Let’s admit it, no one likes PowerPoint. Yet as much as we have lauded the possibilities of Prezi and its ilk, the reality is that PowerPoint is still very much the lingua franca of our industry. It’s what the media planner you’re pitching to needs in order to slot your offering into a larger deck. It’s the preferred medium for your executive team’s quarterly business reviews. For both internal and external marketing efforts, PowerPoint is, quite simply, the industry standard.
I spend of lot of my time helping clients improve their PowerPoint presentations. Over the years, I’ve found that many presentations can be improved greatly by following just a few simple rules. Here are eight of my favorites:
1. Use a Maximum of 15 Slides
The average presentation slot or business meeting lasts an hour. By the time you meet and greet and get through the inevitable A/V issues (the projector isn’t working, you can’t find the right adapter for your Mac, or someone is dialing in but having trouble), you’re down to 45 minutes. Since you’ll always want to encourage discussion and ample time for Q&A, you have about 30 minutes left.
Using the rule of thumb that it takes about two minutes to present a slide, you have just enough time to present 15 slides effectively. Boil down your story to just the key points and move the rest of the slides to the appendix as a leave behind.
There are, of course, exceptions to this rule. Some very skilled presenters, like my friend and former colleague David Shing, can get through 100 slides in 15 minutes. But this verbal and visual choreography takes years of practice and even David wouldn’t use that many slides in a traditional business meeting.
2. Make Your Titles Headlines, Not Descriptions
Each section of your slide is a valuable piece of real estate, adding information or insight to the story you’re trying to tell. When you use a title that simply describes what’s on the slide, you’re wasting valuable real estate. For example:
“2013 Revenue” is a description.
“2013 Revenue Grew 44%” is a headline.
The best titles provide context and explain the slide’s content, as well as conclusions — the core point of your slide.

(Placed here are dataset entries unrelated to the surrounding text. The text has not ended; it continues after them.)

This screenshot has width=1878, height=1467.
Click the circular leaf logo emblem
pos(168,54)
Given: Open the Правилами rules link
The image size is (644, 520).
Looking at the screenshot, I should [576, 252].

3. Let the Titles Tell the Story
Related to the last point, many clients I work with often find themselves struggling with the order of their slides. A good trick I use is to see if the titles can tell your story. That is to say, you should be able to read just the titles of your slides out loud in order and understand the essence of your presentation. If you can’t, or if the order sounds off, chances are your titles aren’t headlines (they’re descriptions) or you need to reorder your slides.
Similarly, if while you’re presenting, you find yourself saying, “As I’ll explain in just a few slides from now…” move that slide up.
4. Layout Counts
The most important information on your slide should go in the title, the upper left-hand position, and at the very bottom, since in Western cultures we tend to read left to right, top to bottom. Our eyes tend to jump to these areas. Try putting your slide’s key takeaway in a shaded callout box in the bottom; color helps distinguish the information from the rest of the slide’s content.
5. Give Your Audience a Roadmap
Just like passengers in a car, your audience will feel more comfortable if you let them know where you’re headed. Agenda slides and divider slides can help, but they merely order your presentation; they don’t organize it.
What I’m really talking about is having a framework to your story. Frameworks structure your narrative and help keep your audience engaged because they will always know where they are within your story. Here are some example frameworks:
• Three pillars of your product’s value
• 10 trends in the market
• A day in the life of your consumer
Regardless of the framework you choose, it will only be effective if you stick to it. If you show a slide that says your product works in three environments: at home, at work, and on the go, the next slide that follows needs to be a deep dive on how your product works in the home, followed by a slide about your product at work, and finally by a slide about your mobile product. We’re human. We like order. Frameworks provide it.
6. Vary Your Format
Humans like order, but we also crave variety. If you show a slide or two with charts, make the next slide a big, beautiful visual. If you tend to have bulleted lists on the left-hand side, switch it up and place the list on the right. The change in pacing and visual rhythm will keep your audience engaged.
7. Bubbles, Callouts and Takeaways
Think of your slide as an onion – there are layers to the story you’re trying to tell.
Credit goes to Allison Tepley for this one: bubbles, callout boxes, and key takeaways will add dimension to your story. So show the chart, but also point out the interesting data point within it, the implication of the trends behind it, and the takeaway from it.
8. Always Close With an Ask
You’d be surprised, but the majority of presentations I see just, well, end. I even hear speakers conclude with “Well, that’s it.” What a waste! Always close with an ask. The ask can be for commitment to a project, for marketing dollars, or to continue the conversation.
In a speaking engagement setting, the ask could be for the audience to think about the implications of what you’ve shared, or how it will affect the way they approach their jobs. One close I often use is “Three things to do tomorrow,” making your presentation immediately actionable.
These are just a few of my tried-and-true best practices. What are yours?